What Do We Know About Crime?
If you haven't heard of the National Institute of Justice before, the agency is worth a second look. The forgotten stepchild of the Justice Department, NIJ has an unusual charge — to scientifically research and evaluate what actually works in crime prevention. In a nation notorious for its emotional, tough-on-crime approach to sentencing, you might say that NIJ's goal is to provide a dose of reason.
Unfortunately, declares a new report issued by an expert panel convened by the National Research Council, NIJ has fallen down on the job. Thanks to years of Congressional and departmental domineering, the report paints an image of an agency that's both weak-kneed and neglected. (That this report marks the first time NIJ has been evaluated in 33 years is itself telling.)
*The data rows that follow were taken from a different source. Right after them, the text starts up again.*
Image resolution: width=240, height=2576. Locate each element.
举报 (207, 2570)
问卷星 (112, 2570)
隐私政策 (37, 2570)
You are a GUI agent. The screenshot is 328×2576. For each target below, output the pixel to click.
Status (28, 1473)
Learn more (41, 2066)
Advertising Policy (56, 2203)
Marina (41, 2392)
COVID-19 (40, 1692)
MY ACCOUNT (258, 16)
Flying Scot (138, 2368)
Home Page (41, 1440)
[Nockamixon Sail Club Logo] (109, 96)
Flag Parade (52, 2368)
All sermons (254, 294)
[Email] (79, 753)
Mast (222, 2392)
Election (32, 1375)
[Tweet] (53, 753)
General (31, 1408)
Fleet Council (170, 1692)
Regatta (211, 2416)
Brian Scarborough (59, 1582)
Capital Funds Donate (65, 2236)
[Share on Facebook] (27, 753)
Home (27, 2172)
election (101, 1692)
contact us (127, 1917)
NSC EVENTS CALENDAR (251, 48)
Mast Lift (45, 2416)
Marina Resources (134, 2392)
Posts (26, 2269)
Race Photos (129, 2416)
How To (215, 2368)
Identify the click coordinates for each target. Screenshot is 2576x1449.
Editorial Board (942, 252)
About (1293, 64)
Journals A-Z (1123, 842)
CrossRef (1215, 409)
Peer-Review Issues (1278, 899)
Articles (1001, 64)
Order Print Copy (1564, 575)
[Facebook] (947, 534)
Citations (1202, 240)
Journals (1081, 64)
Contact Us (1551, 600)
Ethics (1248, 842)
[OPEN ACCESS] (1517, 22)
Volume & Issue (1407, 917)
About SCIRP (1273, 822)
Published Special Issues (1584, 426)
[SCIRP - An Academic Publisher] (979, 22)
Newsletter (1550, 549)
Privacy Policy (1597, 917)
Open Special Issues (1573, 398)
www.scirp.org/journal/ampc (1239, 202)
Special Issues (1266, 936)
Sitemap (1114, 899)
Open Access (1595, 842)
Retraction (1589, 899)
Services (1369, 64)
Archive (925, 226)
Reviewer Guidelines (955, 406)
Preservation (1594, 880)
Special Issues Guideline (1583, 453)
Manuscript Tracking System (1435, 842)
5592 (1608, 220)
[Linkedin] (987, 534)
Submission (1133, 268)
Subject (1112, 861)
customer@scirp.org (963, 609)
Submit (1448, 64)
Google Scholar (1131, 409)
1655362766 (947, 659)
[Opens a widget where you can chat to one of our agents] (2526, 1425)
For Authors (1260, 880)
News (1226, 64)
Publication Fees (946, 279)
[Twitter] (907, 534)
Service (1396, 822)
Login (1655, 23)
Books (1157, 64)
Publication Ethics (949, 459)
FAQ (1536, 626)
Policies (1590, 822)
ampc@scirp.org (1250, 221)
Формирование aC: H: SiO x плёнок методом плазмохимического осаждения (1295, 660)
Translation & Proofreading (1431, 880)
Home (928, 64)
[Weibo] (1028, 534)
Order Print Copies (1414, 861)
As the authors note, NIJ wasn't created with the goal of "improving the status quo." But NIJ's mandate has been steadily whittled down to that object. Though the report credits NIJ for improving knowledge about violence against women (due to funding from the 1994 Violence Against Women Act), it also blasts the agency's absence of strong leadership, as well as its "lack of a robust scientific culture."
If NIJ wants to fulfill its charge, the report argues, the agency needs to quit being subservient to Congress — as well as the Office of Justice Programs, which oversees its work.
That means a better budget, more insulation from short-term political power grabs and steady leadership. It also means taking on deeper, more pressing questions about policing, fairly administrated justice and the etiology of criminal behavior. (Or, as the panelists put it, learning more about what policies work "for whom, when and under what circumstances.")
Matt's blogged here before about how for many states, the recession is an opportunity to reevaluate past failed criminal justice policies. But if states and the federal government really want to intelligently re-boot how we fight crime, we have to first invest in how we understand it.